(Data excerpts)

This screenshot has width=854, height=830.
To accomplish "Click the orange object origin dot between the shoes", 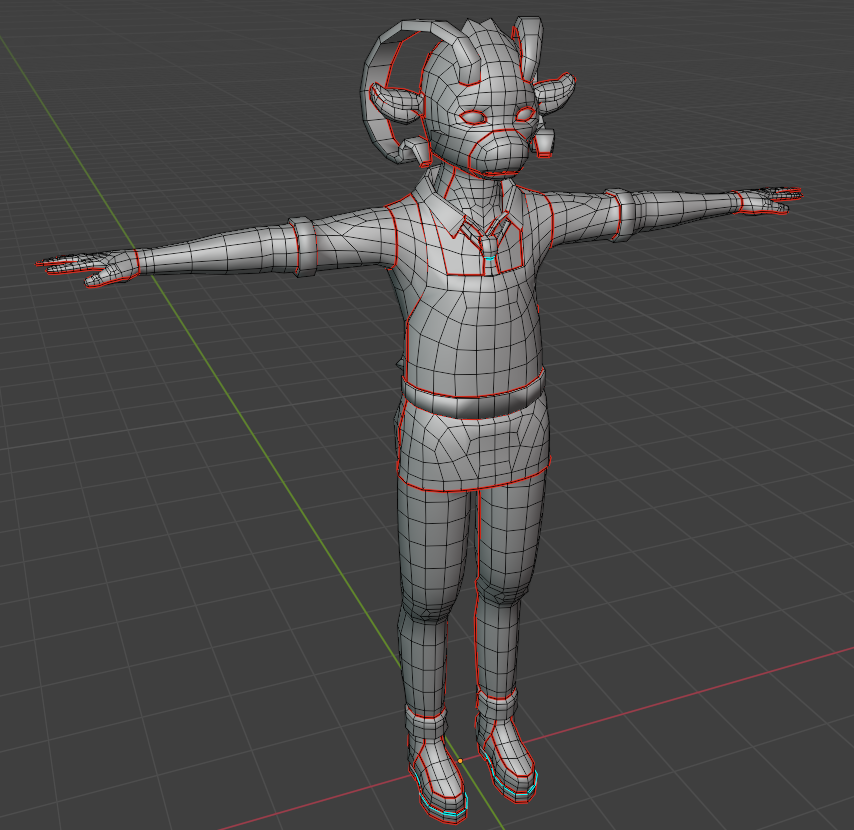I will click(460, 760).

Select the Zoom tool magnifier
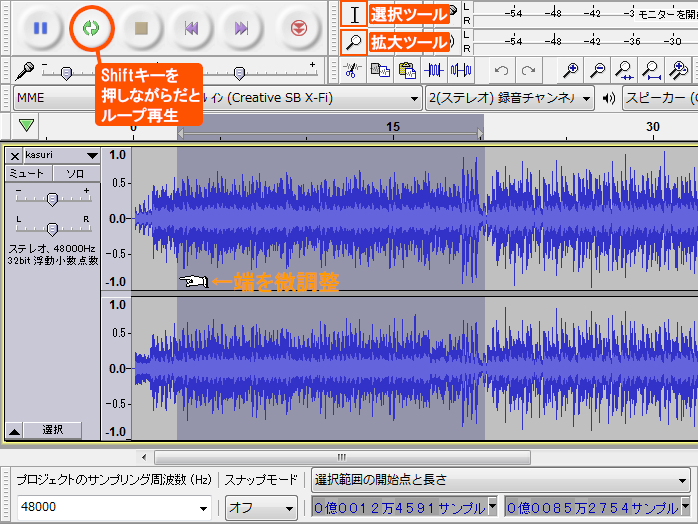tap(354, 42)
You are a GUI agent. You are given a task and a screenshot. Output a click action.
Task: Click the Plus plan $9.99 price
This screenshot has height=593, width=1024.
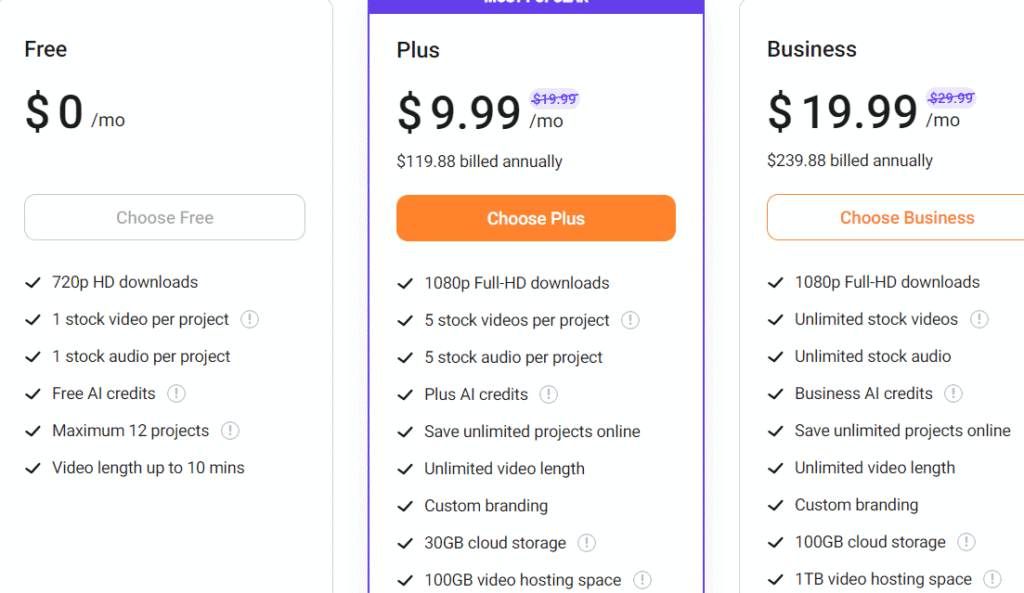(x=459, y=112)
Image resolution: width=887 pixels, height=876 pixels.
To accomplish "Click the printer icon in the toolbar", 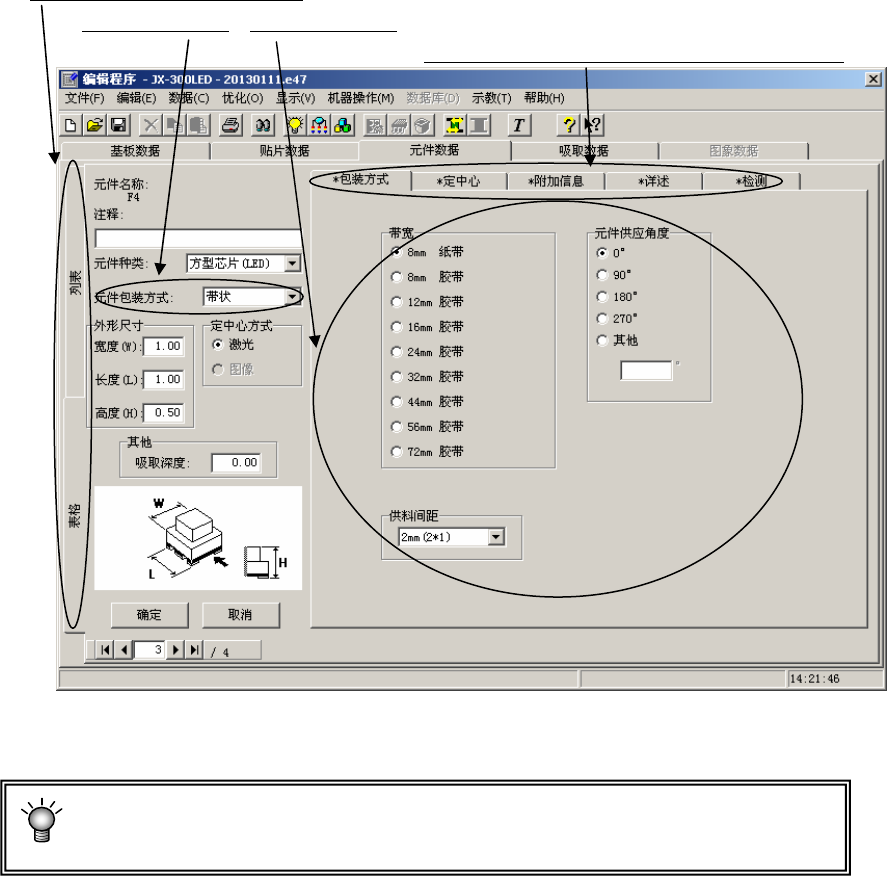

(End Data excerpts)

What is being asked: In the listing above, find the line with "Select the Zoom tool magnifier" and the line with "Image resolution: width=887". Output both, plus every line between them, and no pictures.

Result of this exercise:
Select the Zoom tool magnifier
tap(354, 42)
You are a GUI agent. You are given a task and a screenshot. Output a click action.
Task: Click the Plus plan $9.99 price
This screenshot has height=593, width=1024.
(x=459, y=112)
Image resolution: width=887 pixels, height=876 pixels.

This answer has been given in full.